(Recorded data)
______
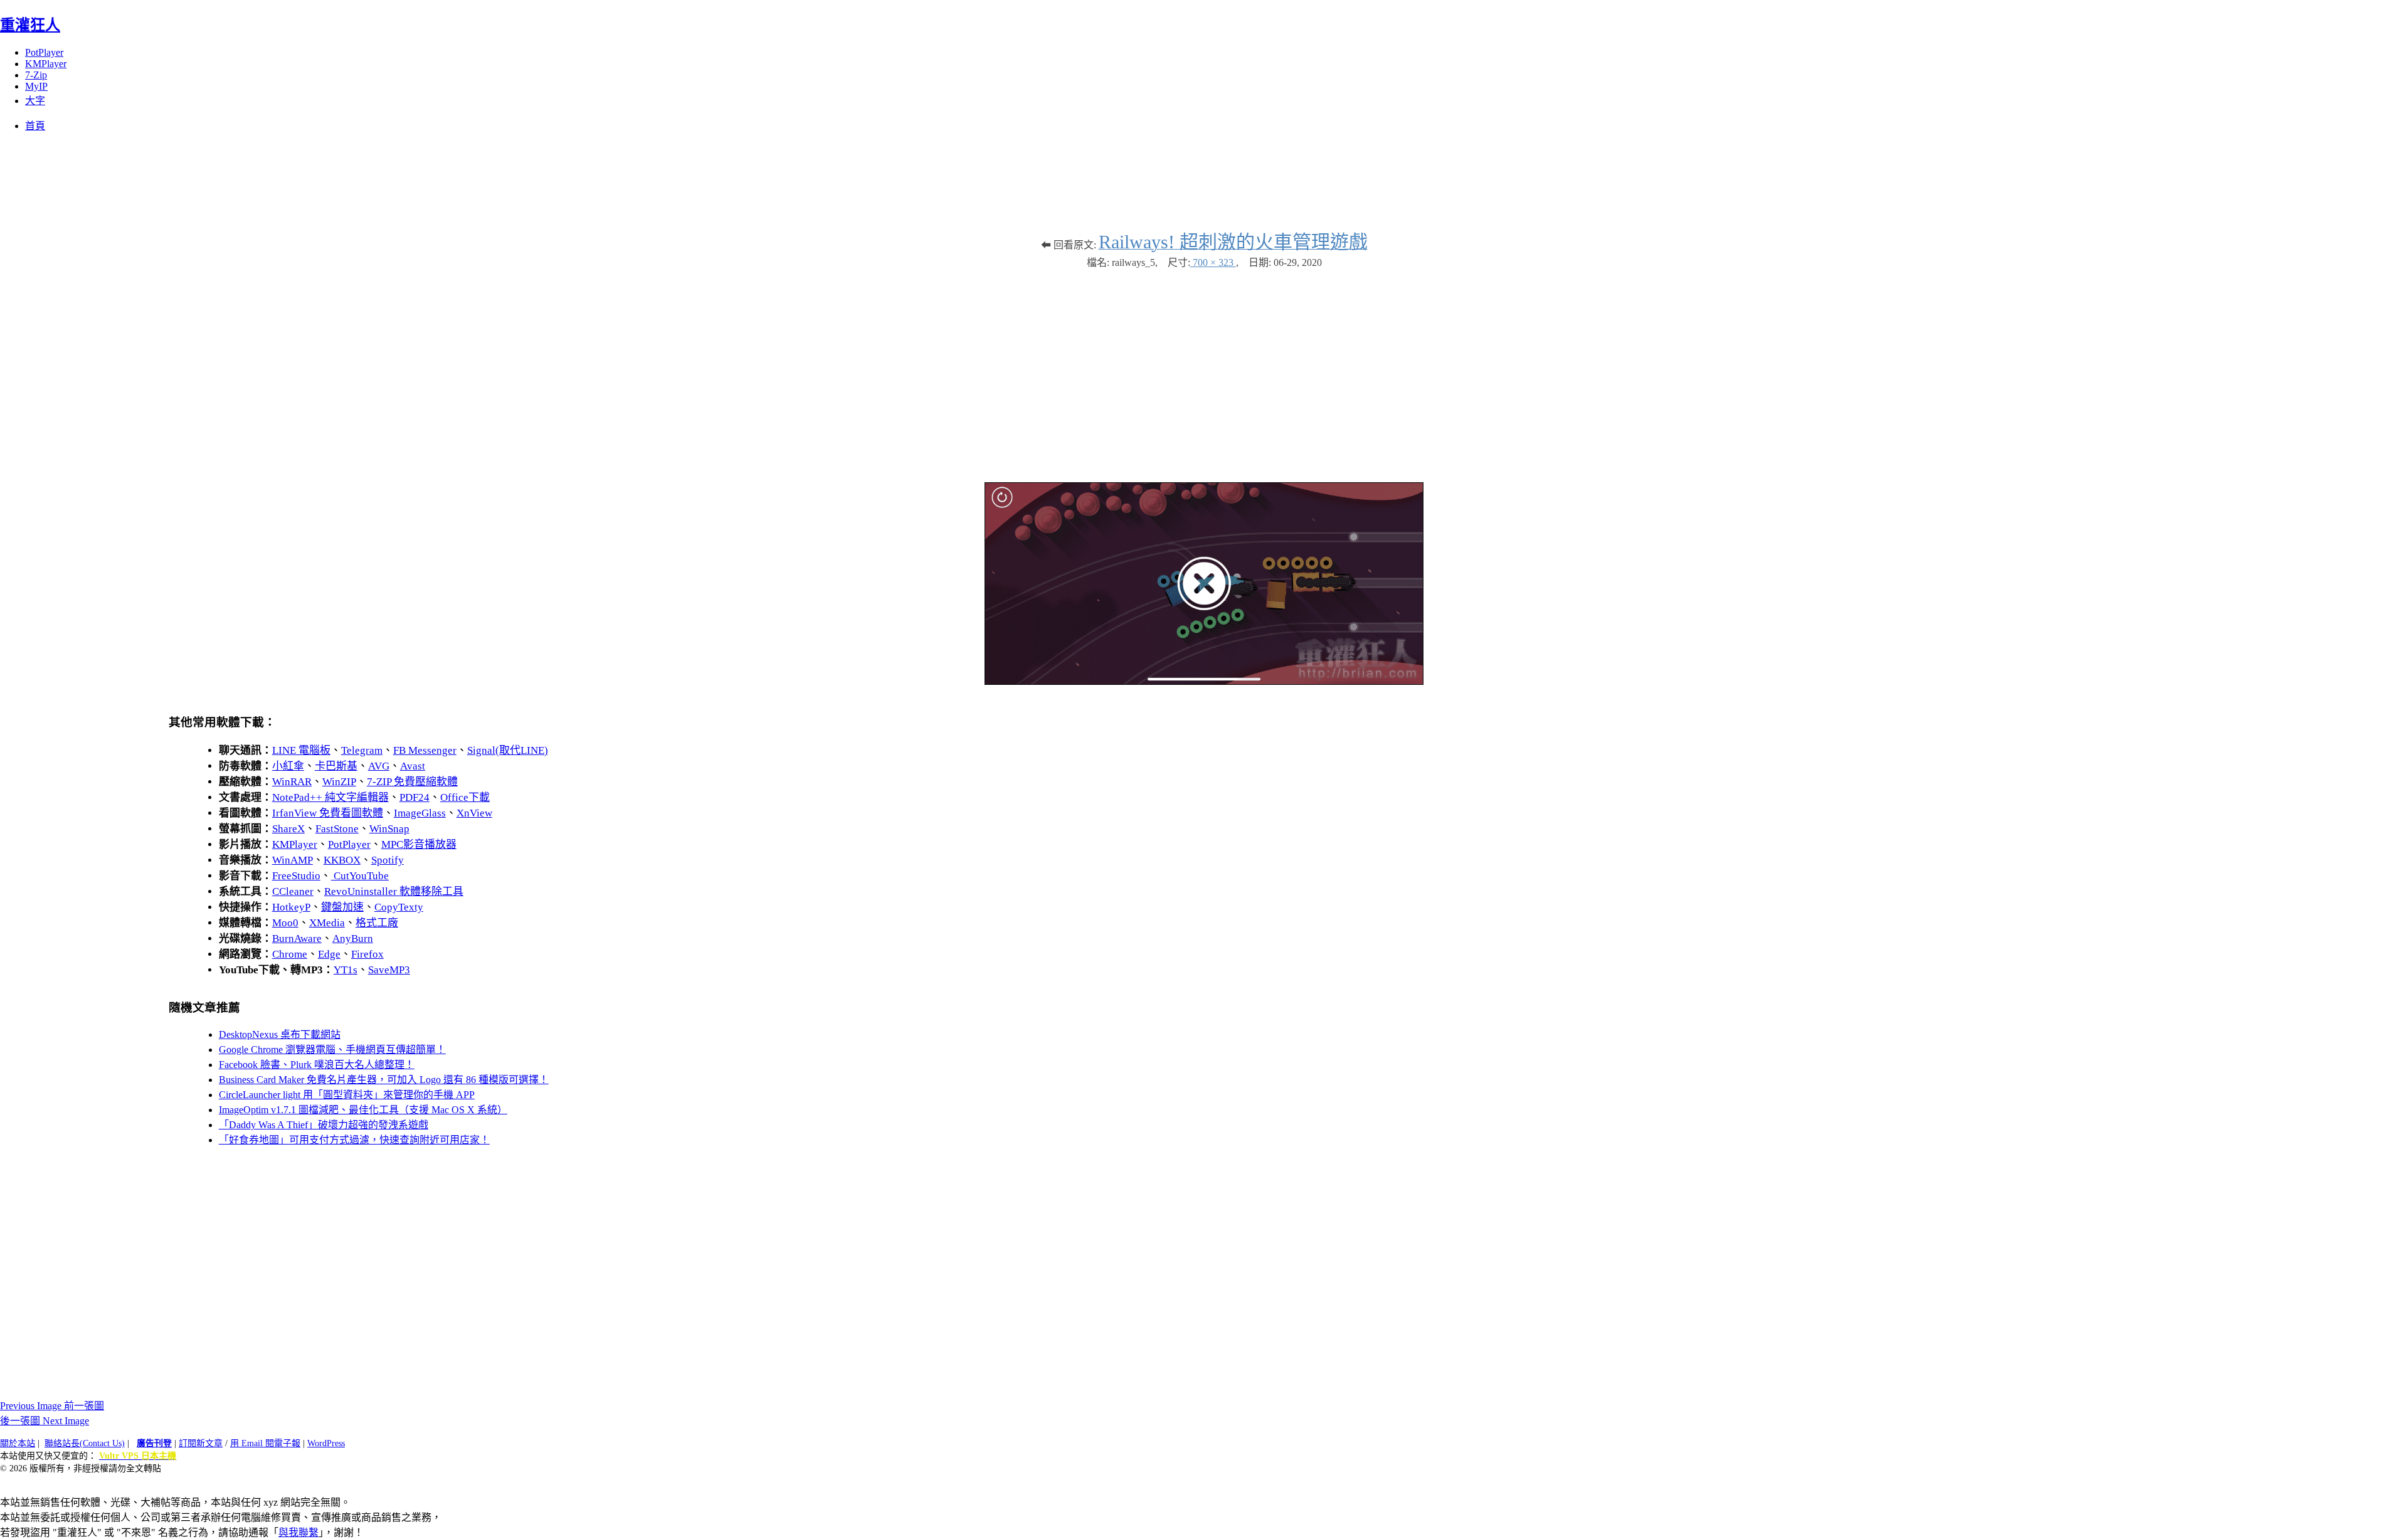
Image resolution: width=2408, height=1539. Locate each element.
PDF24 (414, 797)
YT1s (345, 970)
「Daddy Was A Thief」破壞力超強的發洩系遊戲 (323, 1124)
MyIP (36, 86)
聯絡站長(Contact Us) (85, 1443)
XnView (474, 813)
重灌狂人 (30, 25)
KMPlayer (45, 63)
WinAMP (292, 860)
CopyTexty (398, 907)
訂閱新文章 (201, 1443)
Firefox (367, 954)
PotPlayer (44, 52)
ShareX (288, 829)
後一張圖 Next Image (44, 1420)
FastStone (337, 829)
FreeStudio (296, 876)
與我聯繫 (298, 1532)
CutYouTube (360, 876)
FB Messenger (425, 750)
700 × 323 (1213, 262)
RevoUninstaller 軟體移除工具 (393, 891)
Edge (329, 954)
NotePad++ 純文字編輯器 (330, 797)
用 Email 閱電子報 (265, 1443)
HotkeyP (291, 907)
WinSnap (389, 829)
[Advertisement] (1204, 369)
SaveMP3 (389, 970)
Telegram (362, 750)
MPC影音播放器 (419, 844)
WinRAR (292, 782)
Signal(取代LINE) (507, 750)
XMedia (327, 923)
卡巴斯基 (336, 766)
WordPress (326, 1443)
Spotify (387, 860)
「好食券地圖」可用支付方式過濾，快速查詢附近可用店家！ (354, 1139)
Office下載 (465, 797)
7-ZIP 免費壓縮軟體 (412, 782)
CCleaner (293, 891)
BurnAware (297, 938)
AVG (378, 766)
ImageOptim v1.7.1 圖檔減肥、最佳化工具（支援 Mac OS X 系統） (363, 1109)
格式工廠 (377, 923)
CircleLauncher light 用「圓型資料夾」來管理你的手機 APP (347, 1094)
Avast (412, 766)
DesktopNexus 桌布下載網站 (280, 1034)
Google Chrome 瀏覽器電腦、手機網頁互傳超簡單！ (332, 1049)
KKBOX (342, 860)
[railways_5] (1204, 681)
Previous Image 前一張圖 (52, 1405)
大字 (35, 100)
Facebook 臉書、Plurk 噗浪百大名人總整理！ (317, 1064)
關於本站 (17, 1443)
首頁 (35, 125)
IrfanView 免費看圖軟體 (327, 813)
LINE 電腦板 (301, 750)
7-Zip (36, 75)
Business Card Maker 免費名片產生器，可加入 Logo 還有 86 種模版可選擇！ (384, 1079)
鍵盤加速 (342, 907)
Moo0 (285, 923)
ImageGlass (420, 813)
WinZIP (339, 782)
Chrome (289, 954)
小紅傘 (288, 766)
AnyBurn (352, 938)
______
- _Task requirements_
Your answer must be a copy of every line in the data above that holds the string "Chrome".

- _Answer space_
Google Chrome 瀏覽器電腦、手機網頁互傳超簡單！ (332, 1049)
Chrome (289, 954)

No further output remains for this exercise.